INSTRUCTION ::
In the part of the rows that opens with the line containing "This screenshot has height=1026, width=488." and closes with the line containing "Open the version", substitute "confirmed" for "verified" and leave every other character as it is. Give back only those lines.
>> begin EXTRACTED ENTRIES
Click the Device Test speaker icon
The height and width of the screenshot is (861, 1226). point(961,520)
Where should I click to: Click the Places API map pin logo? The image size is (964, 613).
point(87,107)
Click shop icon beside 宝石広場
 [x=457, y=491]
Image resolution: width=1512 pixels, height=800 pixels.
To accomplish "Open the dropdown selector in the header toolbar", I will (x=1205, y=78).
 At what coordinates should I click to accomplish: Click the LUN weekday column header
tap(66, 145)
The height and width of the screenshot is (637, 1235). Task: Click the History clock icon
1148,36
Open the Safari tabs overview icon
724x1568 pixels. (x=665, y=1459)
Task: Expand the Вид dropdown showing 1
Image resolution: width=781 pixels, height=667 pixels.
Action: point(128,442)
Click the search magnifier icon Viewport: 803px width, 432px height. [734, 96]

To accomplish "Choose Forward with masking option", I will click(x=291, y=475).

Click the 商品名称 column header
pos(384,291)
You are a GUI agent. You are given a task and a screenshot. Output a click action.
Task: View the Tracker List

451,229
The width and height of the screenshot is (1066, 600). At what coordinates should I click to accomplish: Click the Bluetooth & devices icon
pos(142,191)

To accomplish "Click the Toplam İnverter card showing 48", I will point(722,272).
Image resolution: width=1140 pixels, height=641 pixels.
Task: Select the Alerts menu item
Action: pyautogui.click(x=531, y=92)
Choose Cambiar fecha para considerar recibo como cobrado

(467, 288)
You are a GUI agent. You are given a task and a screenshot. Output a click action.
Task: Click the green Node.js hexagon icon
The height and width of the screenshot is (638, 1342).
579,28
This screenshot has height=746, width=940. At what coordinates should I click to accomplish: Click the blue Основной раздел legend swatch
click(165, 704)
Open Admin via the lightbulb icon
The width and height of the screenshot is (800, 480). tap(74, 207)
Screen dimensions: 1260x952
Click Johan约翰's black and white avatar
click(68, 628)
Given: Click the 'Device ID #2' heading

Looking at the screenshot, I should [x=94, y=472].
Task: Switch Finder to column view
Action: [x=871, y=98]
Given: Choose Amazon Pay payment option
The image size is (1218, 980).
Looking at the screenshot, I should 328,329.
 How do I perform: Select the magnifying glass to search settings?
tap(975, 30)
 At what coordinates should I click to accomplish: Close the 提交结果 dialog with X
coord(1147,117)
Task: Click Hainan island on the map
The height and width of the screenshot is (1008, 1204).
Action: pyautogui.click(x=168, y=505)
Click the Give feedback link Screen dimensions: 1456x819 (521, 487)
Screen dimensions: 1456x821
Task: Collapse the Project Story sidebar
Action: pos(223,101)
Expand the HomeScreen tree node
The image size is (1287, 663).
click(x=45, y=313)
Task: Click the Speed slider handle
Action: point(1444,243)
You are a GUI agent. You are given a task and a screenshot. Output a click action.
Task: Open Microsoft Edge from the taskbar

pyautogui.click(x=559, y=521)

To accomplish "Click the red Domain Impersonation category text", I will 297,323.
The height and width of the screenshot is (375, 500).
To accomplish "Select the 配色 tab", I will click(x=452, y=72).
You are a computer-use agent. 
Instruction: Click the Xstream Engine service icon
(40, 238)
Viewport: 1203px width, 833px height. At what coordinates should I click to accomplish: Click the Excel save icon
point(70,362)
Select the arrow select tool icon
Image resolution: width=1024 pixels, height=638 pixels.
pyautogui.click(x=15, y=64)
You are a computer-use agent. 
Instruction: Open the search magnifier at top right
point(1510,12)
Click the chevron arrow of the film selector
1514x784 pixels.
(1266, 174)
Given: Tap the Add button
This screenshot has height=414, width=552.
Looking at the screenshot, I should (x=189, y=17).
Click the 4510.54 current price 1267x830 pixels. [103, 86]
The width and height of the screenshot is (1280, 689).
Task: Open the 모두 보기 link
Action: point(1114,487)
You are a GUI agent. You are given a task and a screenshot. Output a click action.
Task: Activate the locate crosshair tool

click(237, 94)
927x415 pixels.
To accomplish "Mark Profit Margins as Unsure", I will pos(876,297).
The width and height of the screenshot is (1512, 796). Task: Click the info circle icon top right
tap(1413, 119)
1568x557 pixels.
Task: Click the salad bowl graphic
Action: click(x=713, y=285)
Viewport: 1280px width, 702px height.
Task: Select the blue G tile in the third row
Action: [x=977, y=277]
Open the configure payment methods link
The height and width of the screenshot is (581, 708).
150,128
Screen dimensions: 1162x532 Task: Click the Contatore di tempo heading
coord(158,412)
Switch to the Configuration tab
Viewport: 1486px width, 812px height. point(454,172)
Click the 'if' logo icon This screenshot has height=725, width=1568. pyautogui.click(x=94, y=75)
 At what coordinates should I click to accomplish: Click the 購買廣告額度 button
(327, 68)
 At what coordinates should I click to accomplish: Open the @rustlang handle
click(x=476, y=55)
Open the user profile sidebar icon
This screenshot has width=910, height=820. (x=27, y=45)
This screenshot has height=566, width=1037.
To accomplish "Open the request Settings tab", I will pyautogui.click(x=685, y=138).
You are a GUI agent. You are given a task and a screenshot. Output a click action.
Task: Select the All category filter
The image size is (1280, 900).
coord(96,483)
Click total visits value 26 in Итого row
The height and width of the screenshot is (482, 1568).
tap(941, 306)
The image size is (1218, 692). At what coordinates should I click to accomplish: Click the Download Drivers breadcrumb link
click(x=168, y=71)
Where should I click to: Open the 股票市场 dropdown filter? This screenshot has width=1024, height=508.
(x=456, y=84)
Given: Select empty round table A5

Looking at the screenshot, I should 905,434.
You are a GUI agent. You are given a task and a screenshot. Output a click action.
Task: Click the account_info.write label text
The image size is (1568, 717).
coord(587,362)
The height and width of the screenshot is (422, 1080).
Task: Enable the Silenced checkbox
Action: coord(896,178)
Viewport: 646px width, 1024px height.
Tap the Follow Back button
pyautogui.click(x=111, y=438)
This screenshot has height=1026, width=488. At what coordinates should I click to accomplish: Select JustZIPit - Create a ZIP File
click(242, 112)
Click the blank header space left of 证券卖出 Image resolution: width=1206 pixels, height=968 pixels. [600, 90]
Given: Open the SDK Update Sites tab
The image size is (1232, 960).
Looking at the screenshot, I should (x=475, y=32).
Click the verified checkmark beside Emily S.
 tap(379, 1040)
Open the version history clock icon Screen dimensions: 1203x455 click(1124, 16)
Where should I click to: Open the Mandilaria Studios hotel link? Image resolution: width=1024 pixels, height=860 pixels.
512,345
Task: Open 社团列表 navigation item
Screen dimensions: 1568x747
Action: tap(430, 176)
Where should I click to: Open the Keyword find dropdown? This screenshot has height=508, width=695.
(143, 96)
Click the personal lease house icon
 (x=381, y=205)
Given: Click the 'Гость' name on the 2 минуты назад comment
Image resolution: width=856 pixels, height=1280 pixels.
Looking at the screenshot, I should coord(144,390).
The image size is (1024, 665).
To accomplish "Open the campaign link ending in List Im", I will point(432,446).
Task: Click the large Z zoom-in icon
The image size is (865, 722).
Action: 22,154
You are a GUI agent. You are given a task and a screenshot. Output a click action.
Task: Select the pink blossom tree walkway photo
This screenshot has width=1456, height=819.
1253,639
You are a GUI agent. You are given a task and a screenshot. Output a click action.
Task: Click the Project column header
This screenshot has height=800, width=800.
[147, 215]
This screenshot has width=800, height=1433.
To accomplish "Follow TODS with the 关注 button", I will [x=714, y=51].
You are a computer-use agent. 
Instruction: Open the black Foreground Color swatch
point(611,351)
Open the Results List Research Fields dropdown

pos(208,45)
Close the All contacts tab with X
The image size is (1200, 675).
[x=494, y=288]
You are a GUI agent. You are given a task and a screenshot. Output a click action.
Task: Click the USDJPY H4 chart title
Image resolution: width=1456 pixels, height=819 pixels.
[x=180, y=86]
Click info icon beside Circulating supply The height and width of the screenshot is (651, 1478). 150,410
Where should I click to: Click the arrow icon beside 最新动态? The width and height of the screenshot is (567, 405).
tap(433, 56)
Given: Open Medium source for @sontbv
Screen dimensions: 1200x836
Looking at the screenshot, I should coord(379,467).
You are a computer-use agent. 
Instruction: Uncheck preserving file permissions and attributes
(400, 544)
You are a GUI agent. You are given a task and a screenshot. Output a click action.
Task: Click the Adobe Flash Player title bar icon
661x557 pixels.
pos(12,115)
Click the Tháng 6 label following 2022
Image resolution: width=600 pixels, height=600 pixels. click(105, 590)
>> end EXTRACTED ENTRIES
RESULT BELOW ::
This screenshot has height=1026, width=488. At what coordinates should I click to accomplish: Select JustZIPit - Create a ZIP File
click(242, 112)
Click the blank header space left of 证券卖出 Image resolution: width=1206 pixels, height=968 pixels. [600, 90]
Given: Open the SDK Update Sites tab
The image size is (1232, 960).
Looking at the screenshot, I should (x=475, y=32).
Click the confirmed checkmark beside Emily S.
 tap(379, 1040)
Open the version history clock icon Screen dimensions: 1203x455 click(1124, 16)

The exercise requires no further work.